L’abbigliamento da indossare durante un corteo. Le tecniche per convincere le forze dell’ordine a non attaccare i manifestanti e magari passare dalla loro parte. Il servizio d’ordine, il tipo di slogan da urlare per non passare dalla parte del torto. Insomma, l’abc della resistenza nonviolenta.
Se videogiochi come “America’s Army sono utilizzati per avvicinare i ragazzi alle forze armate e convincerli ad arruolarli, perché non presentare loro anche un’alternativa, usando il mezzo più vicino a loro? E’ l’idea di Jane McGonigal, dell’Institute for the Future di Palo Alto, in California, che sta progettando “Civ D”, un videogioco sulla disobbedienza civile. E cerca la collaborazione di una casa di produzione che la aiuti a realizzarlo. Un esperimento non del tutto nuovo.

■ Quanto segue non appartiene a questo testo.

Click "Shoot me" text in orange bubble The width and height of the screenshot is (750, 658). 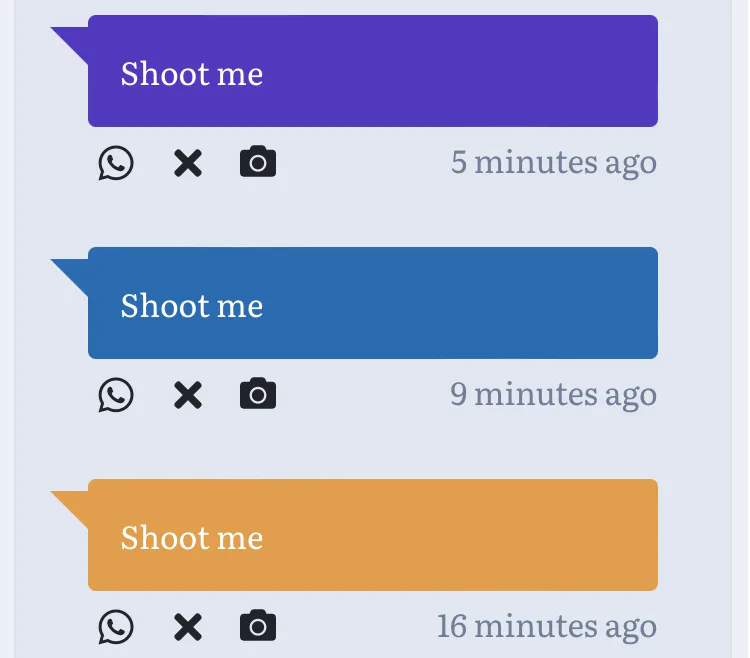192,538
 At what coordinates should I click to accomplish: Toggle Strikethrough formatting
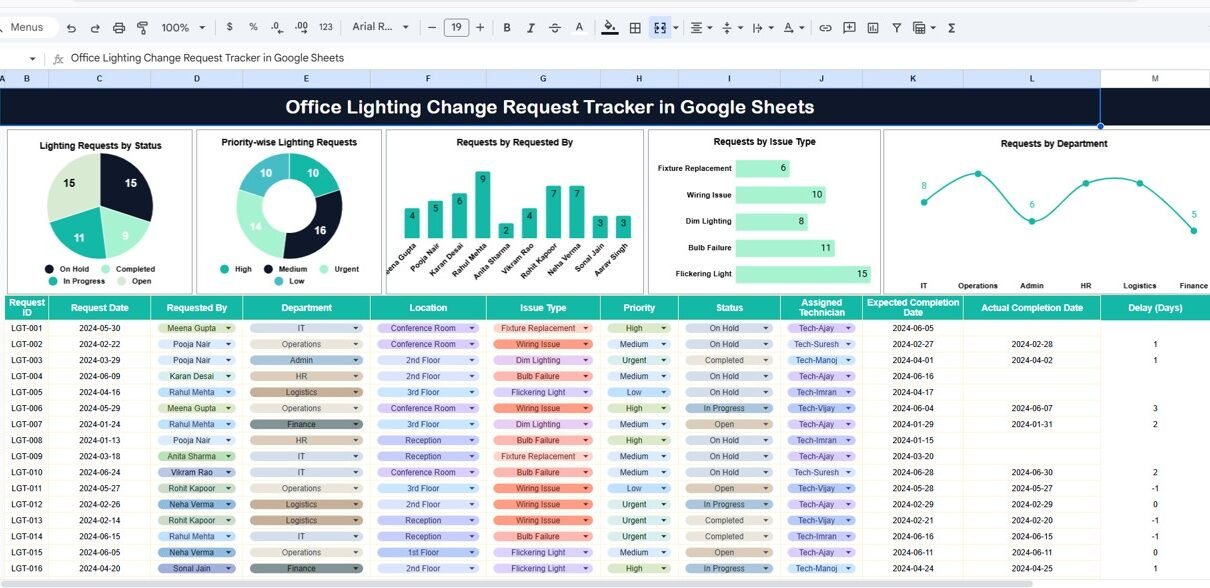555,28
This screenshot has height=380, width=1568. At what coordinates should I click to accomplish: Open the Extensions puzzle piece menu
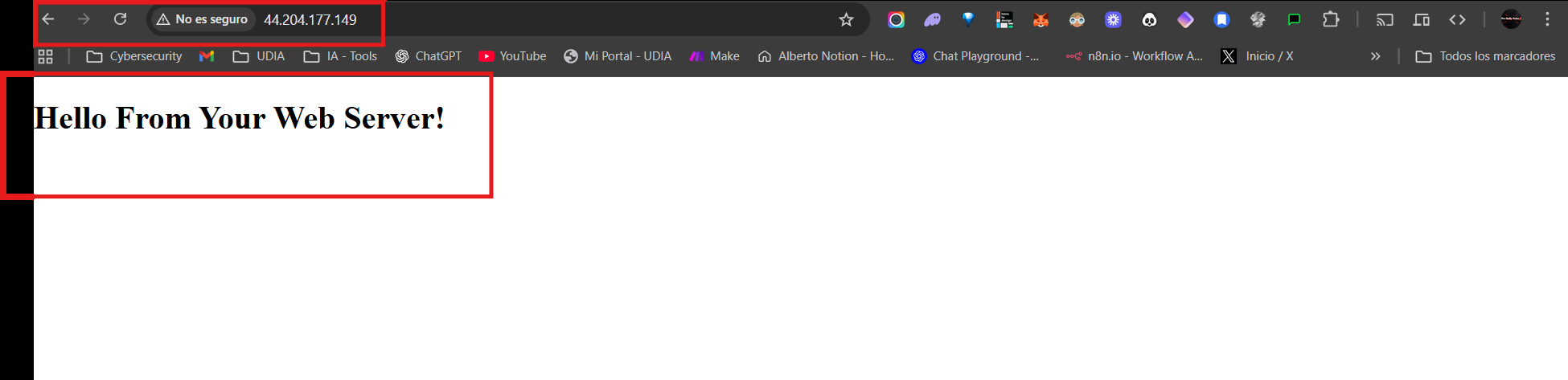tap(1331, 20)
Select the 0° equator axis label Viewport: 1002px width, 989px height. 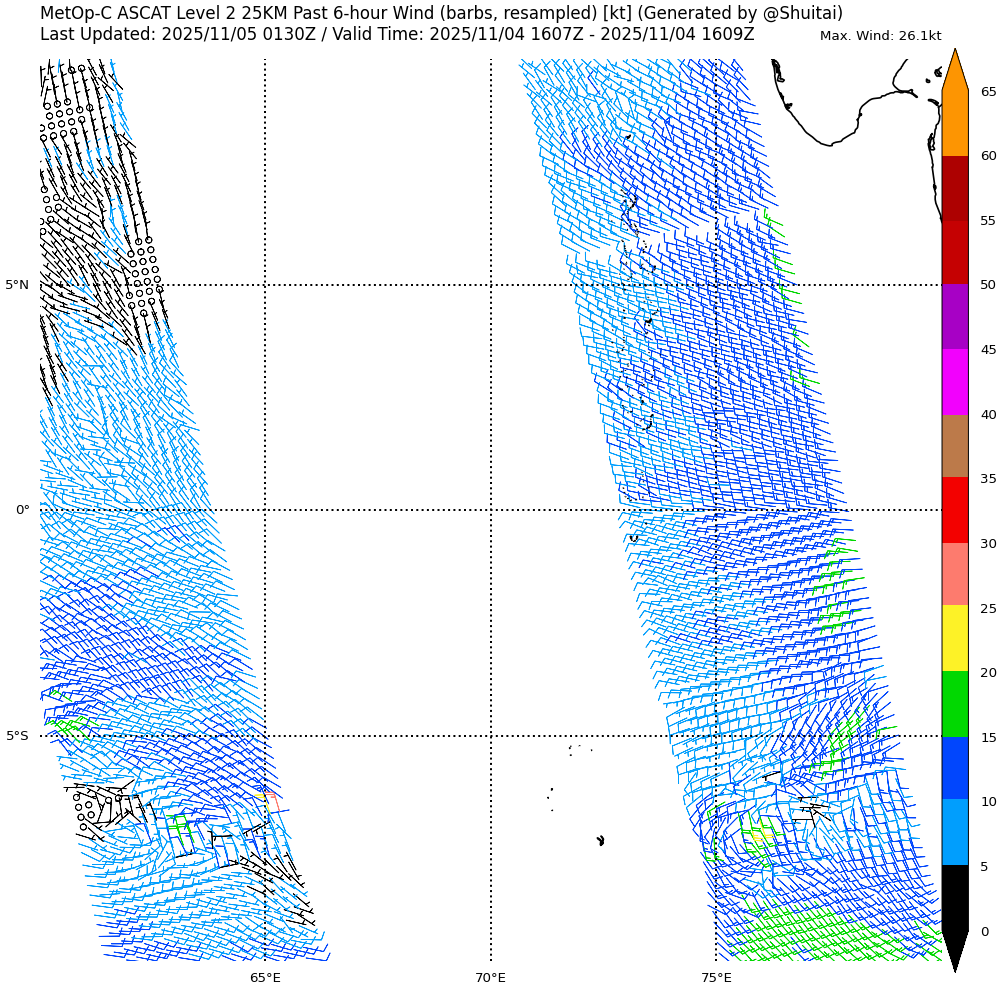22,510
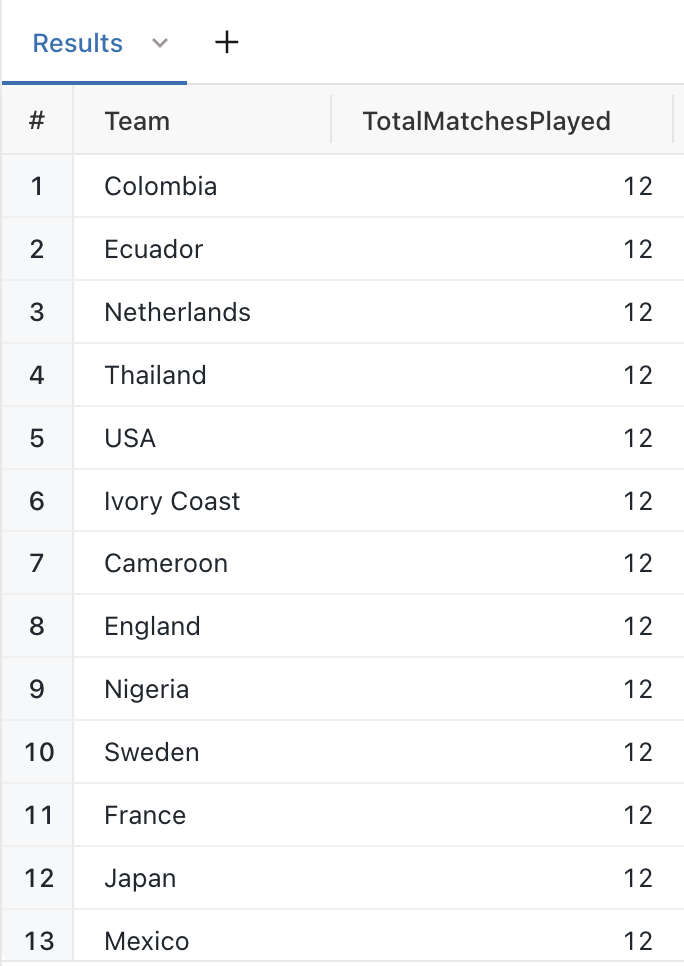Sort by TotalMatchesPlayed column header
The image size is (684, 966).
tap(502, 121)

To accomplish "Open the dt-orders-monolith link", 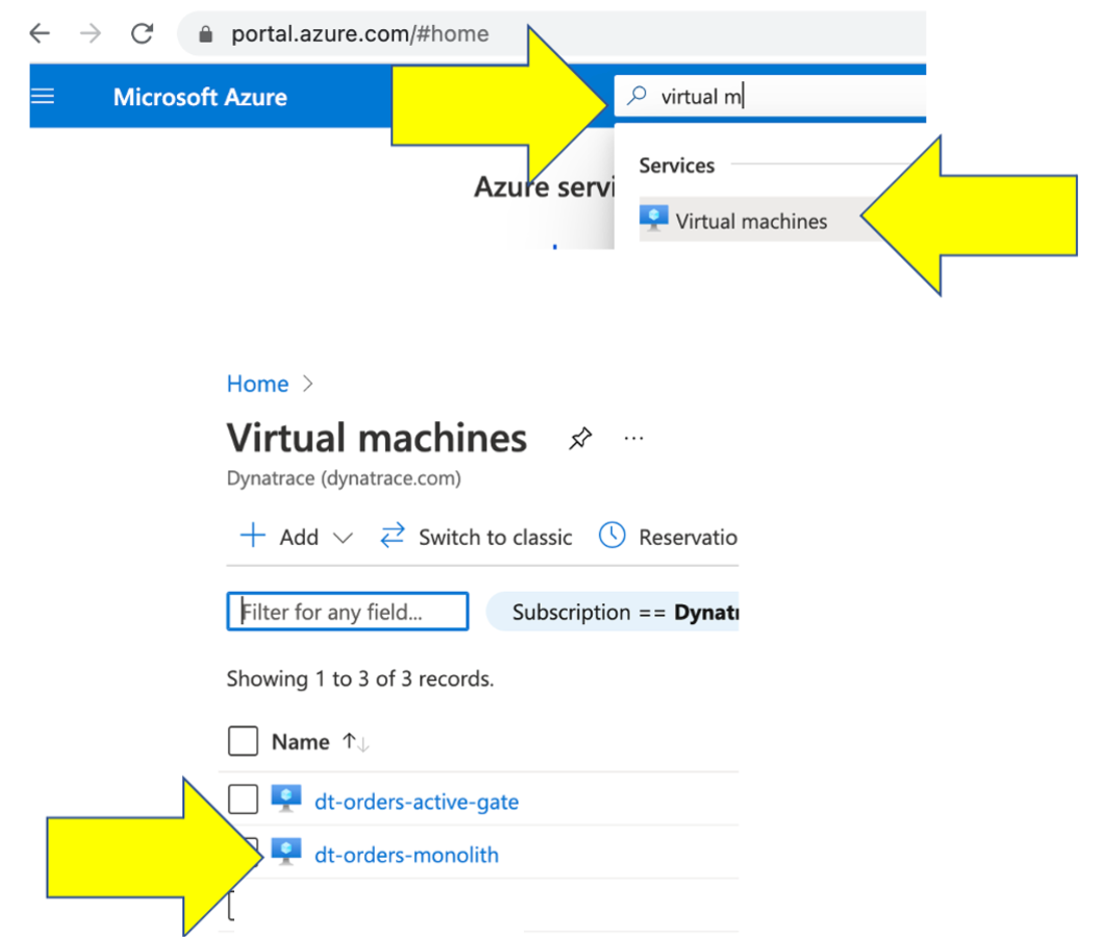I will point(406,855).
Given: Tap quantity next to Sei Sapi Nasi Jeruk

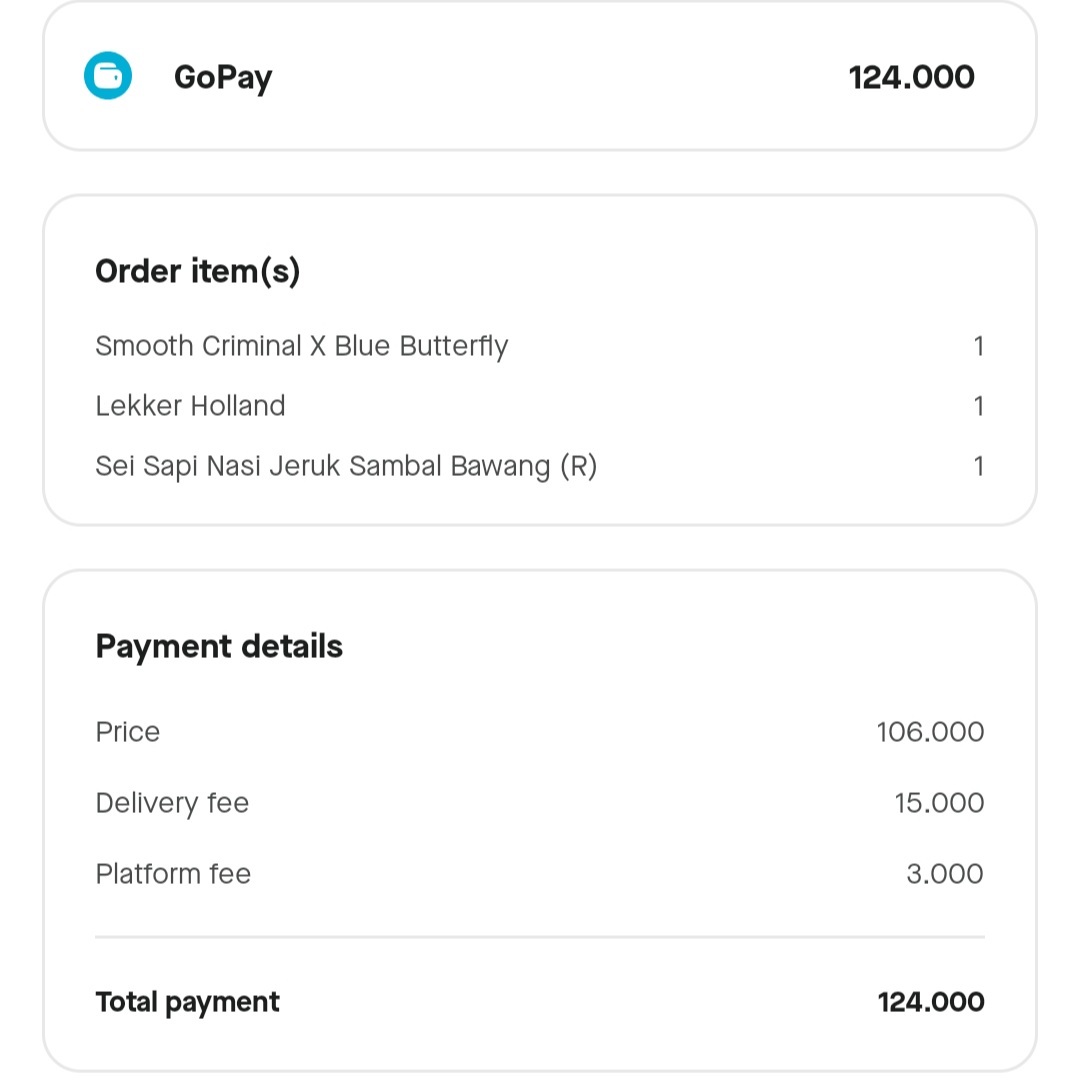Looking at the screenshot, I should click(978, 466).
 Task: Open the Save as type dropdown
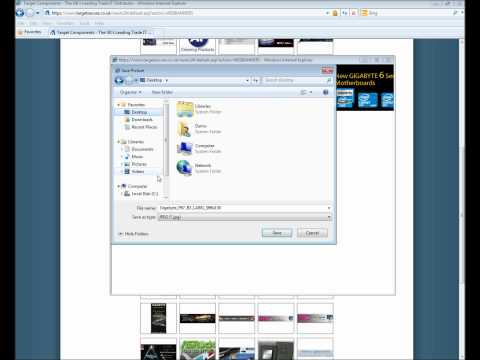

E’ già in vendita da diversi anni People’s Power, creato dal Centro Internazionale del Conflitti Nonviolenti in collaborazione con numerosi scienziati politici, sociologi, economisti ed esperti di disobbedienza civile. E’ un “simulatore di movimento popolare” che ripropone scenari del passato e sfida a rovesciare tiranni, potenze straniere, regimi corrotti. Ogni decisione ha delle conseguenze: una manifestazione può indurre il governo ad arrestare i leader del movimento, un boicottaggio è più sicuro, ma meno incisivo.
A scanso di equivoci, i creatori hanno inserito un disclaimer che spiega come l’obiettivo è solo quello di diffondere e insegnare i principi della nonviolenza e che non necessariamente le tattiche usate nel gioco funzioneranno altrettanto bene nel modo reale. Purtroppo.